── Records to process ──
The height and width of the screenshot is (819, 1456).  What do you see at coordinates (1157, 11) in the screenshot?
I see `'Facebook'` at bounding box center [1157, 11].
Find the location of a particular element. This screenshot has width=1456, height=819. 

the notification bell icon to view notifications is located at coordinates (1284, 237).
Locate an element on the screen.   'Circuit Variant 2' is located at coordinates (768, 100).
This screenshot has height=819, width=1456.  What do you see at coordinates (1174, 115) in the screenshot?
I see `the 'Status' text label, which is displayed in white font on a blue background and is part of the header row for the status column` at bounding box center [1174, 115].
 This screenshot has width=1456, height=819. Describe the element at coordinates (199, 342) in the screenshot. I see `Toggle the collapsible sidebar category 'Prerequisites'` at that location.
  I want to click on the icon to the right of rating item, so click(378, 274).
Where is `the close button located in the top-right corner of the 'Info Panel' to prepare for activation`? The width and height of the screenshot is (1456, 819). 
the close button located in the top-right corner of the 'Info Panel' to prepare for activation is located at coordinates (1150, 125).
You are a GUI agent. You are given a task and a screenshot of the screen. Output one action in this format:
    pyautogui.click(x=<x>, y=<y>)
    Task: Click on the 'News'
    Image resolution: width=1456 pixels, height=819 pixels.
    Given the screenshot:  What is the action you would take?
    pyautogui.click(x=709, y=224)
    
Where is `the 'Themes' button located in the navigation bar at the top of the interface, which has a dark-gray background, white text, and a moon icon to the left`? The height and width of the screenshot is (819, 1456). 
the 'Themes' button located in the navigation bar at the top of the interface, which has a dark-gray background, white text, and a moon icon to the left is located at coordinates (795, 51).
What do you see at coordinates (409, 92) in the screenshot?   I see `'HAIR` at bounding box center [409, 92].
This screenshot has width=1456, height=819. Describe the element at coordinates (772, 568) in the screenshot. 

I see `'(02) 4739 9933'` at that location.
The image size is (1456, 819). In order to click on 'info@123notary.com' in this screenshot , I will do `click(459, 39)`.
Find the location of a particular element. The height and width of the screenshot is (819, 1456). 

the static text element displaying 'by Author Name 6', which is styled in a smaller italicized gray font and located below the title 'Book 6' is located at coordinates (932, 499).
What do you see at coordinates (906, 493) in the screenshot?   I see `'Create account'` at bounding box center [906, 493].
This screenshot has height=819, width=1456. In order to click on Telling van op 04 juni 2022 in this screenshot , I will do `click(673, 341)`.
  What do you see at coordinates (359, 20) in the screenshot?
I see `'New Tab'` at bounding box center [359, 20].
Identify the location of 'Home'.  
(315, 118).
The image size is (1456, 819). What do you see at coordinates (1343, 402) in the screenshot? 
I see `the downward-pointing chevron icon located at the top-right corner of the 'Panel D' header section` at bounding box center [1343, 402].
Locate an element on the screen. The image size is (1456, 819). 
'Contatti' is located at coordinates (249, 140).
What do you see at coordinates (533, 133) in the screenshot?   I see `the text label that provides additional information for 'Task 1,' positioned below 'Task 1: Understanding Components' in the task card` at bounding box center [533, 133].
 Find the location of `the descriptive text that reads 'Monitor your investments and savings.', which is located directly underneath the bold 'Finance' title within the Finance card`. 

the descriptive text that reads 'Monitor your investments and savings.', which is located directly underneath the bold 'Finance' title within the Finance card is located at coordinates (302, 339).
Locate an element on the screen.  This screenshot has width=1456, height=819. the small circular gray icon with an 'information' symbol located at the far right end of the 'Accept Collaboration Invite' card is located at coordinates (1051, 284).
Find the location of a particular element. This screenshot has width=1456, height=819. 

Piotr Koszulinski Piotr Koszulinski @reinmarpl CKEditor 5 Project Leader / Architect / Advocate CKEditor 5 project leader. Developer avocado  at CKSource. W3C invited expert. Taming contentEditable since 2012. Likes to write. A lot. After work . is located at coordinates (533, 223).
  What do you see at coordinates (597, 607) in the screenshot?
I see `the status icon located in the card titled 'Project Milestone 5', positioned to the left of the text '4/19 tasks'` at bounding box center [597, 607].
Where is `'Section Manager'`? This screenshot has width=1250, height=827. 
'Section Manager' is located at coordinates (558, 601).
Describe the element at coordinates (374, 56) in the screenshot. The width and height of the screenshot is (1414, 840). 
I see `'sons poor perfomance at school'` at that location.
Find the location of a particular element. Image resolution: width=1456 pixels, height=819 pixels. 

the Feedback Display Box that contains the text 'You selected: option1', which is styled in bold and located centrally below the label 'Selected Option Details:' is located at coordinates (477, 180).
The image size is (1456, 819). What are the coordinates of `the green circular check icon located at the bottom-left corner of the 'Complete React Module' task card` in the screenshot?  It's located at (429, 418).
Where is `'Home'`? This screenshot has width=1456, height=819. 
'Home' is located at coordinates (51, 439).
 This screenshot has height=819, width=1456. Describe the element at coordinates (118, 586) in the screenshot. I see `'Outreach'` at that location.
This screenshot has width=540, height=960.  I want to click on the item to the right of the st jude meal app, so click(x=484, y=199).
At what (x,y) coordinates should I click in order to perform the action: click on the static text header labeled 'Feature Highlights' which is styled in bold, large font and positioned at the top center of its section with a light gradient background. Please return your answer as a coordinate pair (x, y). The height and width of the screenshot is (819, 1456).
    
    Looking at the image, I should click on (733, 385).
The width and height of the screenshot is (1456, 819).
───
• **Task description**:
Reproduce verbatim the stretch of lines from the beginning of the lines above through the line containing "center [1157, 11].", including both ends.

• **Result of the exercise**:
The height and width of the screenshot is (819, 1456).  What do you see at coordinates (1157, 11) in the screenshot?
I see `'Facebook'` at bounding box center [1157, 11].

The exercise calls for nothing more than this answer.